January 19 and 20, 7pm

The night that you stopped acting/La noche que dejaste de actua is a one-woman show that confronts the absurdity and irony of life while being an artist and a spectator in today’s world. Choreographed and performed by Anabella Lenzu, the dance-theater work reflects Lenzu’s experience as a Latina/European artist living in New York and comes from a deep examination of her motivations as a woman, mother, and immigrant. The creative team includes Daniel Pettrow (director), Naoko Maeshiba (dramaturg), and Todd Carroll (videographer and technology advisor).

Kari Hoaas

HEAT – the distant episodes

January 20 and 26, 7pm

Kari Hoaas’s HEAT – the distant episodes, created in response to the continuing global pandemic, is a series of digital dance haikus that began with Be Like Water – the distant episodes in July. This series of dance-poems offers moments of pause, of contemplation on listening and seeing. With each episode audiences may notice the interplay of light, shadow, movement, and sound, and appreciate the immediate surroundings. In HEAT – the distant episodes the choreography is based on material from Kari Hoaas Productions’ original evening-length work HEAT (2018), adapted to and filmed in empty urban offices and workspaces in Oslo. 

Tamar Rogoff and Mei Yamanaka

The Yamanakas At Home (work-in-progress)

Wonder About Merri (2019)

January 26 and 27, 7pm

The Yamanakas At Home, created by Tamar Rogoff in collaboration with Mei Yamanaka, quietly yet boldly engages the mundane and otherworldly. The piece centers on an older couple living in a house in Japan. They eat, they sleep, they do laundry. A figure enters the house leaving mysterious rice circles that surround this man and woman. As often as they sweep up the rice it returns. They wonder if someone is haunting them or trying to protect them. Rogoff envisions and directs. Yamamaka directs, edits, and dances the intruder/protector. Yamanaka’s parents perform as the couple.

This collaboration across the world began after Yamanaka left New York and returned to her family’s home in Japan at the start of the pandemic. The two artists forged a partnership, working together for the first time. For Rogoff, this opportunity to mix truth and fiction, a cast of dancers and non-dancers, a kind of site work and merger of dance and film, is what she loves most.

Also on the program is Wonder About Merri, a six-minute short that looks at a surprising moment in Merri Milwe’s life. Diagnosed with dystonia in 2012, she pursued a number of medical treatments and a lot of alternative routes recommended by friends. Some of these methods were crazy, some not, but all ineffective.
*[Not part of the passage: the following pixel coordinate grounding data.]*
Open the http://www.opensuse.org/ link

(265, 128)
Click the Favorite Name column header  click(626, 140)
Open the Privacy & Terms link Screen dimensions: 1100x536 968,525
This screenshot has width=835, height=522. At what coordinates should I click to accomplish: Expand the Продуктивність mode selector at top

A longtime dance student of Rogoff’s, she had stopped going to classes in fear that she couldn’t do anything. When she returned, she and Rogoff found some shocking evidence of movement they didn’t think was possible. Wonder About Merri is a hybrid, not a documentary, or a narrative, or a dance film. In Milwe’s words, it is “a cross between a music video and Lourdes.” Wonder About Merri was produced by Merri Milwe and Tamar Rogof. The film stars Merri Milwe and was directed by Tamar Rogoff. Editing and cinematography by Shachar Langlev. Sound design and original composition by Wilco Alkema. Wonder About Merri premiered at Dance on Camera in July 2019.